(WHAT YOU ARE ASKED TO DO): Turn the records below into a JSON list of strings with one string per line, leaving out blank lines.

** Start **

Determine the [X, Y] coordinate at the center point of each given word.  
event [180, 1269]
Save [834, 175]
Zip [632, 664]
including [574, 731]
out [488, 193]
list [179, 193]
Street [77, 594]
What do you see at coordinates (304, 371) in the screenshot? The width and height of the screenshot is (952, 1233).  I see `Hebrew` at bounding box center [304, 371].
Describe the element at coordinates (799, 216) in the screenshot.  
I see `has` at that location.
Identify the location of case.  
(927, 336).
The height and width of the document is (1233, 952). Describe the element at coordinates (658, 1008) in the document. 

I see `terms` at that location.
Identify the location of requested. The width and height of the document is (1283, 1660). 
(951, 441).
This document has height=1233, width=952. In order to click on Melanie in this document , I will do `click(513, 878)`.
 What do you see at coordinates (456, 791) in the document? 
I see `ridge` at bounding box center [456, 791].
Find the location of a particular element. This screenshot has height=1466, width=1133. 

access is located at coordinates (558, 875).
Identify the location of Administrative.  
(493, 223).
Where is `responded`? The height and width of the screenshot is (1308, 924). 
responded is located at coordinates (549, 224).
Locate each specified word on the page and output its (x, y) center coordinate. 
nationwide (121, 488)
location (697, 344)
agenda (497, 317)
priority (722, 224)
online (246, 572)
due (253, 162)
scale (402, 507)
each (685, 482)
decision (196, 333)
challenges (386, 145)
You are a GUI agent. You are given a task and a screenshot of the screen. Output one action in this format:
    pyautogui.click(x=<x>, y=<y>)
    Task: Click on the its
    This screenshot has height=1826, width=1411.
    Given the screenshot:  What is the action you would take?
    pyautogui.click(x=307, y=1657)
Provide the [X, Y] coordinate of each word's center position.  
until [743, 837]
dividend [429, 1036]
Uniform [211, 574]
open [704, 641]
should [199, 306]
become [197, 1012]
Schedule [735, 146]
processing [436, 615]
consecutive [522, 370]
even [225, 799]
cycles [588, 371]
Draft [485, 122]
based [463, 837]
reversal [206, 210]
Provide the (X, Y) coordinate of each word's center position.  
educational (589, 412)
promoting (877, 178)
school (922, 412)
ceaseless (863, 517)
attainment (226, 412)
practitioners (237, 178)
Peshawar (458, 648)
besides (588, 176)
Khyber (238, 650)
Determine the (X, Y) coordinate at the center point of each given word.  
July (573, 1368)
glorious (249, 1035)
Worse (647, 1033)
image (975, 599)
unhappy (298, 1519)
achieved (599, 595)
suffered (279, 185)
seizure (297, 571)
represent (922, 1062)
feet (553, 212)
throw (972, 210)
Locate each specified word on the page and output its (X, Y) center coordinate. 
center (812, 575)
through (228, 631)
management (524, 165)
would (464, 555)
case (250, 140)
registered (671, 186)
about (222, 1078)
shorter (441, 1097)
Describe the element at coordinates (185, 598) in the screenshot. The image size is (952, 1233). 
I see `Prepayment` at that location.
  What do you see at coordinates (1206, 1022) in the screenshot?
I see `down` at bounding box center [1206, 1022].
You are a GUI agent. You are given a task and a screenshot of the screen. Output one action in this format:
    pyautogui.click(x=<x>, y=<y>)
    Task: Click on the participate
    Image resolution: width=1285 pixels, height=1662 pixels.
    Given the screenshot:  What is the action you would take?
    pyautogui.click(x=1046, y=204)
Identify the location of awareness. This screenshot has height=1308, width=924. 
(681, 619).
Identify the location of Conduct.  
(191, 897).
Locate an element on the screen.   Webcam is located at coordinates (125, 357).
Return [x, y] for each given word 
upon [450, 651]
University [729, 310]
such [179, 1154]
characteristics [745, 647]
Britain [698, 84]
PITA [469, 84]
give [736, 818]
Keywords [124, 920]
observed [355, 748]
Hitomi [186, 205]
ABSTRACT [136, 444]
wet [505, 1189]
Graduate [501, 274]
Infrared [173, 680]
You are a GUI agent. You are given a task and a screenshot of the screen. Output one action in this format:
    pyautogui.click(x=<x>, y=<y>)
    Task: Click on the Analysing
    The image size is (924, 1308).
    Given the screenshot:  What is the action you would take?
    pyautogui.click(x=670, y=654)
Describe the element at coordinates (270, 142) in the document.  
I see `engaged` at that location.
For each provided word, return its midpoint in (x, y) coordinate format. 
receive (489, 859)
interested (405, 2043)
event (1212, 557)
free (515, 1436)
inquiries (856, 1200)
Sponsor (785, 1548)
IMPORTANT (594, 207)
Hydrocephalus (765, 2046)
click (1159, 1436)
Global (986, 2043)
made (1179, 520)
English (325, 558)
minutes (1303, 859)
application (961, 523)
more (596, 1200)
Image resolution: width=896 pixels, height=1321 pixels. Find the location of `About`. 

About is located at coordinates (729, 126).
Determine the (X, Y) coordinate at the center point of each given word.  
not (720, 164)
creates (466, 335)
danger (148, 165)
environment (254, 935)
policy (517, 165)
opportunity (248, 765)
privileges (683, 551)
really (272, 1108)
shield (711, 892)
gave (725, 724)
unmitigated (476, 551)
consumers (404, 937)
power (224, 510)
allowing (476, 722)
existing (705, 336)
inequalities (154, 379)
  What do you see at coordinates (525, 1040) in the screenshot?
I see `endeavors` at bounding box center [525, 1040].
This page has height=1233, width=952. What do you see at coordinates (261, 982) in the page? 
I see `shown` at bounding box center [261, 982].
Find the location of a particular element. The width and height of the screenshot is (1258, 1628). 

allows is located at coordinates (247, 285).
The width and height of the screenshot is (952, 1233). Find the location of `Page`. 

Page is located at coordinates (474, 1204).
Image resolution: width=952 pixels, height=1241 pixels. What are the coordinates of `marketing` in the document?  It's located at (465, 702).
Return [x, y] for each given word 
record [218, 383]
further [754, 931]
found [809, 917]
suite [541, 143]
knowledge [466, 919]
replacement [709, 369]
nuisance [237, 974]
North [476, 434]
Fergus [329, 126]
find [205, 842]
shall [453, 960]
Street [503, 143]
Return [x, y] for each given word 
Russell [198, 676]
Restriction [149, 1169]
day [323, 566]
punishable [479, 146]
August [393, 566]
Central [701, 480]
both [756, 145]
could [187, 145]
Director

** End **

(FINAL ANSWER):
[
  "Determine the [X, Y] coordinate at the center point of each given word.  ",
  "event [180, 1269]",
  "Save [834, 175]",
  "Zip [632, 664]",
  "including [574, 731]",
  "out [488, 193]",
  "list [179, 193]",
  "Street [77, 594]",
  "What do you see at coordinates (304, 371) in the screenshot? The width and height of the screenshot is (952, 1233).  I see `Hebrew` at bounding box center [304, 371].",
  "Describe the element at coordinates (799, 216) in the screenshot.  ",
  "I see `has` at that location.",
  "Identify the location of case.  ",
  "(927, 336).",
  "The height and width of the document is (1233, 952). Describe the element at coordinates (658, 1008) in the document. ",
  "I see `terms` at that location.",
  "Identify the location of requested. The width and height of the document is (1283, 1660). ",
  "(951, 441).",
  "This document has height=1233, width=952. In order to click on Melanie in this document , I will do `click(513, 878)`.",
  " What do you see at coordinates (456, 791) in the document? ",
  "I see `ridge` at bounding box center [456, 791].",
  "Find the location of a particular element. This screenshot has height=1466, width=1133. ",
  "access is located at coordinates (558, 875).",
  "Identify the location of Administrative.  ",
  "(493, 223).",
  "Where is `responded`? The height and width of the screenshot is (1308, 924). ",
  "responded is located at coordinates (549, 224).",
  "Locate each specified word on the page and output its (x, y) center coordinate. ",
  "nationwide (121, 488)",
  "location (697, 344)",
  "agenda (497, 317)",
  "priority (722, 224)",
  "online (246, 572)",
  "due (253, 162)",
  "scale (402, 507)",
  "each (685, 482)",
  "decision (196, 333)",
  "challenges (386, 145)",
  "You are a GUI agent. You are given a task and a screenshot of the screen. Output one action in this format:",
  "    pyautogui.click(x=<x>, y=<y>)",
  "    Task: Click on the its",
  "    This screenshot has height=1826, width=1411.",
  "    Given the screenshot:  What is the action you would take?",
  "    pyautogui.click(x=307, y=1657)",
  "Provide the [X, Y] coordinate of each word's center position.  ",
  "until [743, 837]",
  "dividend [429, 1036]",
  "Uniform [211, 574]",
  "open [704, 641]",
  "should [199, 306]",
  "become [197, 1012]",
  "Schedule [735, 146]",
  "processing [436, 615]",
  "consecutive [522, 370]",
  "even [225, 799]",
  "cycles [588, 371]",
  "Draft [485, 122]",
  "based [463, 837]",
  "reversal [206, 210]",
  "Provide the (X, Y) coordinate of each word's center position.  ",
  "educational (589, 412)",
  "promoting (877, 178)",
  "school (922, 412)",
  "ceaseless (863, 517)",
  "attainment (226, 412)",
  "practitioners (237, 178)",
  "Peshawar (458, 648)",
  "besides (588, 176)",
  "Khyber (238, 650)",
  "Determine the (X, Y) coordinate at the center point of each given word.  ",
  "July (573, 1368)",
  "glorious (249, 1035)",
  "Worse (647, 1033)",
  "image (975, 599)",
  "unhappy (298, 1519)",
  "achieved (599, 595)",
  "suffered (279, 185)",
  "seizure (297, 571)",
  "represent (922, 1062)",
  "feet (553, 212)",
  "throw (972, 210)",
  "Locate each specified word on the page and output its (X, Y) center coordinate. ",
  "center (812, 575)",
  "through (228, 631)",
  "management (524, 165)",
  "would (464, 555)",
  "case (250, 140)",
  "registered (671, 186)",
  "about (222, 1078)",
  "shorter (441, 1097)",
  "Describe the element at coordinates (185, 598) in the screenshot. The image size is (952, 1233). ",
  "I see `Prepayment` at that location.",
  "  What do you see at coordinates (1206, 1022) in the screenshot?",
  "I see `down` at bounding box center [1206, 1022].",
  "You are a GUI agent. You are given a task and a screenshot of the screen. Output one action in this format:",
  "    pyautogui.click(x=<x>, y=<y>)",
  "    Task: Click on the participate",
  "    Image resolution: width=1285 pixels, height=1662 pixels.",
  "    Given the screenshot:  What is the action you would take?",
  "    pyautogui.click(x=1046, y=204)",
  "Identify the location of awareness. This screenshot has height=1308, width=924. ",
  "(681, 619).",
  "Identify the location of Conduct.  ",
  "(191, 897).",
  "Locate an element on the screen.   Webcam is located at coordinates (125, 357).",
  "Return [x, y] for each given word ",
  "upon [450, 651]",
  "University [729, 310]",
  "such [179, 1154]",
  "characteristics [745, 647]",
  "Britain [698, 84]",
  "PITA [469, 84]",
  "give [736, 818]",
  "Keywords [124, 920]",
  "observed [355, 748]",
  "Hitomi [186, 205]",
  "ABSTRACT [136, 444]",
  "wet [505, 1189]",
  "Graduate [501, 274]",
  "Infrared [173, 680]",
  "You are a GUI agent. You are given a task and a screenshot of the screen. Output one action in this format:",
  "    pyautogui.click(x=<x>, y=<y>)",
  "    Task: Click on the Analysing",
  "    The image size is (924, 1308).",
  "    Given the screenshot:  What is the action you would take?",
  "    pyautogui.click(x=670, y=654)",
  "Describe the element at coordinates (270, 142) in the document.  ",
  "I see `engaged` at that location.",
  "For each provided word, return its midpoint in (x, y) coordinate format. ",
  "receive (489, 859)",
  "interested (405, 2043)",
  "event (1212, 557)",
  "free (515, 1436)",
  "inquiries (856, 1200)",
  "Sponsor (785, 1548)",
  "IMPORTANT (594, 207)",
  "Hydrocephalus (765, 2046)",
  "click (1159, 1436)",
  "Global (986, 2043)",
  "made (1179, 520)",
  "English (325, 558)",
  "minutes (1303, 859)",
  "application (961, 523)",
  "more (596, 1200)",
  "Image resolution: width=896 pixels, height=1321 pixels. Find the location of `About`. ",
  "About is located at coordinates (729, 126).",
  "Determine the (X, Y) coordinate at the center point of each given word.  ",
  "not (720, 164)",
  "creates (466, 335)",
  "danger (148, 165)",
  "environment (254, 935)",
  "policy (517, 165)",
  "opportunity (248, 765)",
  "privileges (683, 551)",
  "really (272, 1108)",
  "shield (711, 892)",
  "gave (725, 724)",
  "unmitigated (476, 551)",
  "consumers (404, 937)",
  "power (224, 510)",
  "allowing (476, 722)",
  "existing (705, 336)",
  "inequalities (154, 379)",
  "  What do you see at coordinates (525, 1040) in the screenshot?",
  "I see `endeavors` at bounding box center [525, 1040].",
  "This page has height=1233, width=952. What do you see at coordinates (261, 982) in the page? ",
  "I see `shown` at bounding box center [261, 982].",
  "Find the location of a particular element. The width and height of the screenshot is (1258, 1628). ",
  "allows is located at coordinates (247, 285).",
  "The width and height of the screenshot is (952, 1233). Find the location of `Page`. ",
  "Page is located at coordinates (474, 1204).",
  "Image resolution: width=952 pixels, height=1241 pixels. What are the coordinates of `marketing` in the document?  It's located at (465, 702).",
  "Return [x, y] for each given word ",
  "record [218, 383]",
  "further [754, 931]",
  "found [809, 917]",
  "suite [541, 143]",
  "knowledge [466, 919]",
  "replacement [709, 369]",
  "nuisance [237, 974]",
  "North [476, 434]",
  "Fergus [329, 126]",
  "find [205, 842]",
  "shall [453, 960]",
  "Street [503, 143]",
  "Return [x, y] for each given word ",
  "Russell [198, 676]",
  "Restriction [149, 1169]",
  "day [323, 566]",
  "punishable [479, 146]",
  "August [393, 566]",
  "Central [701, 480]",
  "both [756, 145]",
  "could [187, 145]",
  "Director"
]